Aaah - it would have been too confusing for Bono to criticise the war publicly while campaigning on global poverty. Although, erm, somehow it wasn't too confusing for him to make his anti-war feelings known behind closed doors? That makes sense. It would have been distracting for us to know, but not for the administration.
Still, it's all in the past now. Bono is busily recalibrating his non-partisan stance into being surprisingly Democrat-friendly:
The amount of U2 fans who supported [Obama]! The young U2 fanbase were really active in the campaign. Though the One campaigners are from every political colour, an enormous amount of them were also campaigning for Obama."

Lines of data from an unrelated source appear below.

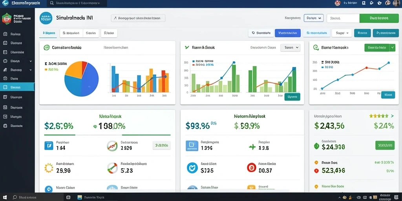Click the yellow sun icon beside 28.96
The width and height of the screenshot is (402, 201).
click(48, 168)
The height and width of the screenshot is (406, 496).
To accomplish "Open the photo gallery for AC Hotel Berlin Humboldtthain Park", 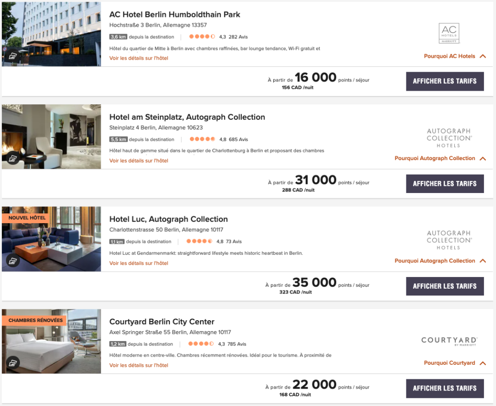I will 13,55.
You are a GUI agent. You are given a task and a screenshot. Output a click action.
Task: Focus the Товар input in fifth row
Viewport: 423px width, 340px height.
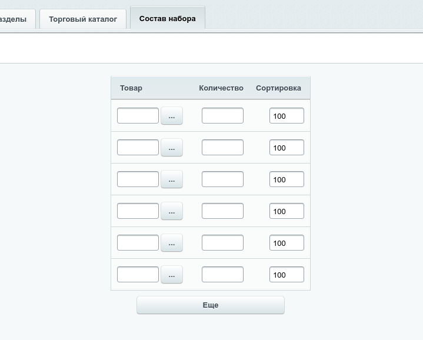click(x=138, y=243)
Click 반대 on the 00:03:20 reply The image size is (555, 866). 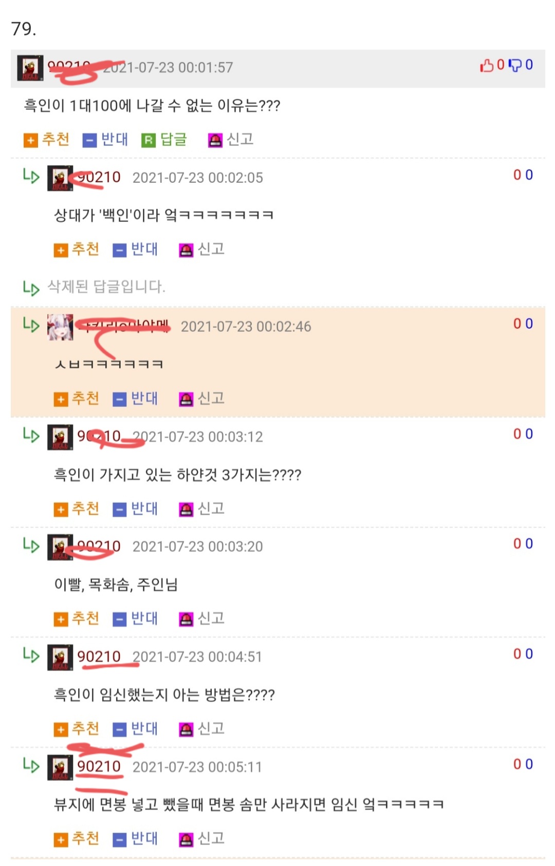coord(136,618)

Sadly, there are no questions about Bono's property developments, nor about U2's tax status. But then, you can't get everything in, can you?
2 comments:
Possibly a little unfair on Murdoch - at least he tries to jump before the tide has turned; Bono just comes running after the train when it's pulled out the station. To mix a horrible metaphor made from stale clichés.
Nah, Murdoch is a master of manipulation and control of power at the highest level - Bono is a dupe with a partial understanding of politics who is being used by Murdoch (et al) to give the illusion of helping those in poverty, while actually keeping them down.
There's a difference between being the devil and one of his puppets. Hence why, as Simon points out, Bono is unable to make the connection between growing Chinese influence in Africa and the West's belated struggle to (re)impose control there,and how this would impact upon the tiny role he's allowed to occupy there.